Can't find Criticals? The problem is either your strategy, your execution, or both.- 1865

infosec_us_teamPosted 2 Months Ago
  • The author of this post had a DM conversation with a security researcher that has proven results on multiple platforms but has been doubting their skills from a lack fo recent bounties They adapted the DMs for a wider audience and posted it for others to read. They claim the issue is one of three things: unreasonable goals, strategy in bug hunting or the execution.
  • If you have a goal of finding a critical in Aave (a million dollar program) with only a 10 day window then you're likely to find nothing. Another bad example is people having a goal of 6 figures per year but then joining 2 month long contests with small rewards. Your goals need to line up with your choices.
  • The rest of the article is posts that have a revenue goal, strategy and execution plan all in place. The first one is a goal of $100K per year. To do this, participate only in large contested, hunt on programs that offer $20K-$50K for criticals.
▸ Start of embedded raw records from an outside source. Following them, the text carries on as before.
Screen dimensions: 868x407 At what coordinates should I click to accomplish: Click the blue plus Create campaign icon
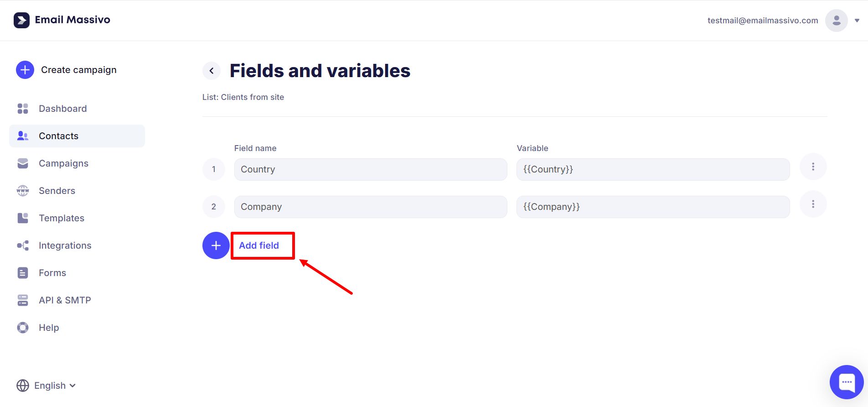coord(25,70)
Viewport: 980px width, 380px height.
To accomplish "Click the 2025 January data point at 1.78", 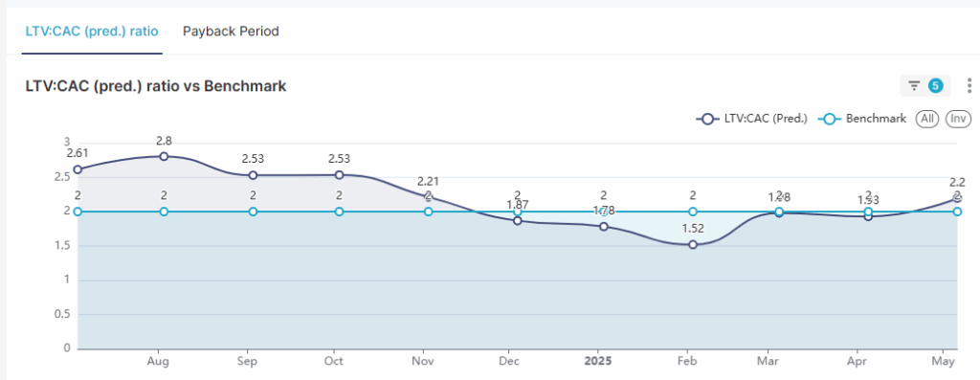I will tap(604, 227).
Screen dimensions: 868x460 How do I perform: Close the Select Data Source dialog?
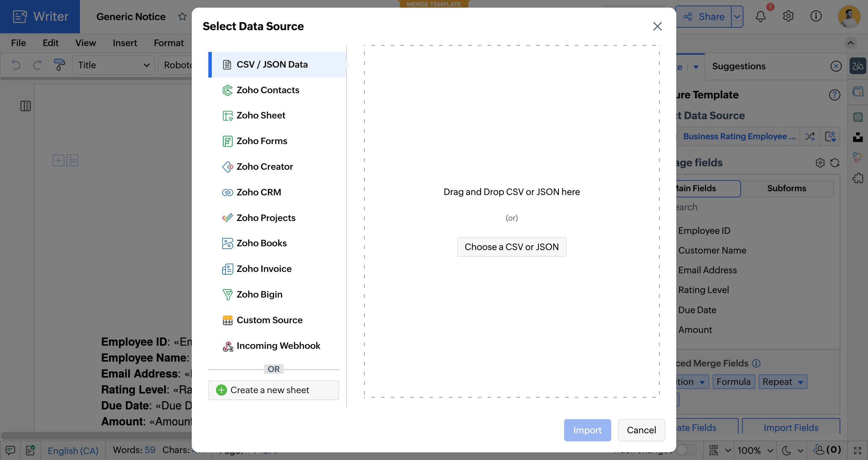(657, 26)
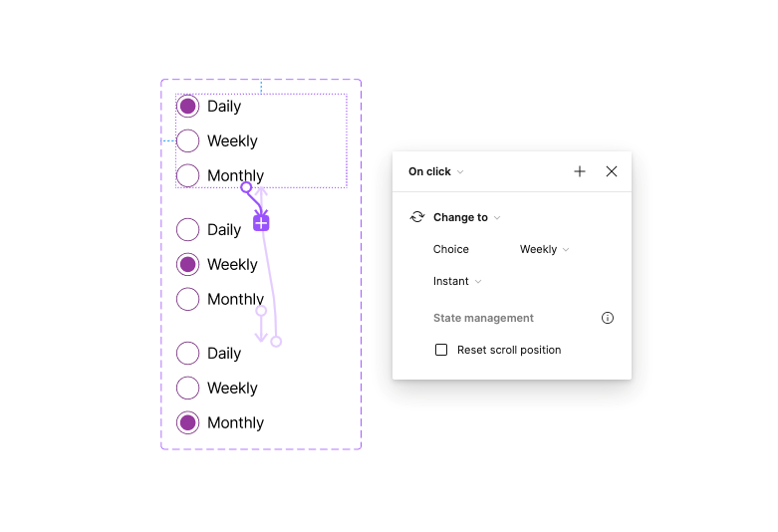The width and height of the screenshot is (778, 532).
Task: Click the Daily radio in the middle variant
Action: click(188, 229)
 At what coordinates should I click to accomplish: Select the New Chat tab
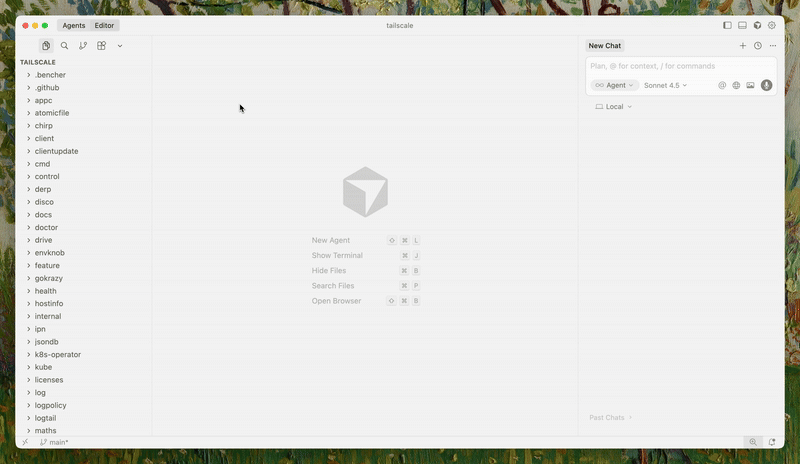pos(605,46)
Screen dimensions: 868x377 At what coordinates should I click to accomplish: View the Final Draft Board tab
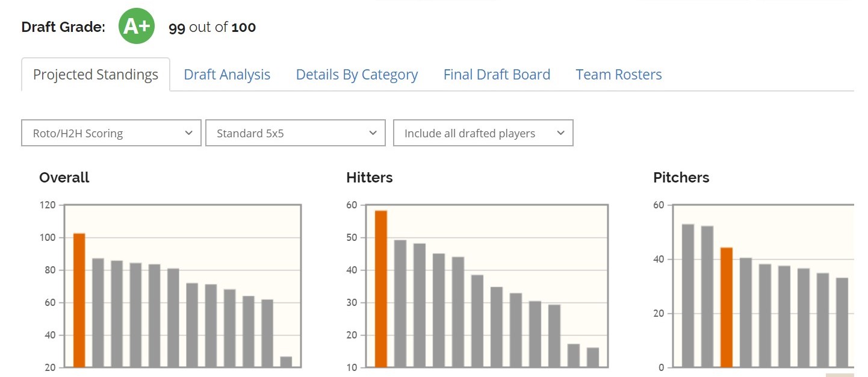[x=497, y=75]

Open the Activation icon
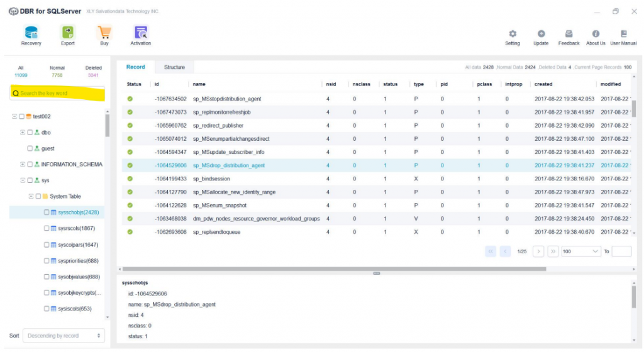140,33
On the execution, 1) read all previous findings to see if there's a way to bypass fixes, 2) look for low-hanging fruit and 3) only look at a codebase for 10 days. For this case, they say to only hunt on programs that push code updates more often than they get reviews.
  • The second example of $200K per year. First, do contests that are over $300K in prize pools. Next, hunt on bug bounty programs that offer $50K-$200K per critical with mostly DLT-blockchain protocols that haven't had much public on the auditing front. On the execution, dive into the nitty-gritty details of the codebase looking for low-hanging fruit and then obscure edge cases; only stay on a project for 2 months. From there, move onto another codebase but capitalize on knowledge from this project to do contests they do and have code update monitoring.
  • Having a solid plan and reasonable goals is just as important as finding the bug itself. They gave real examples of strategies in this post, which I appreciated. If your plan isn't working then come up with a new plan and try again.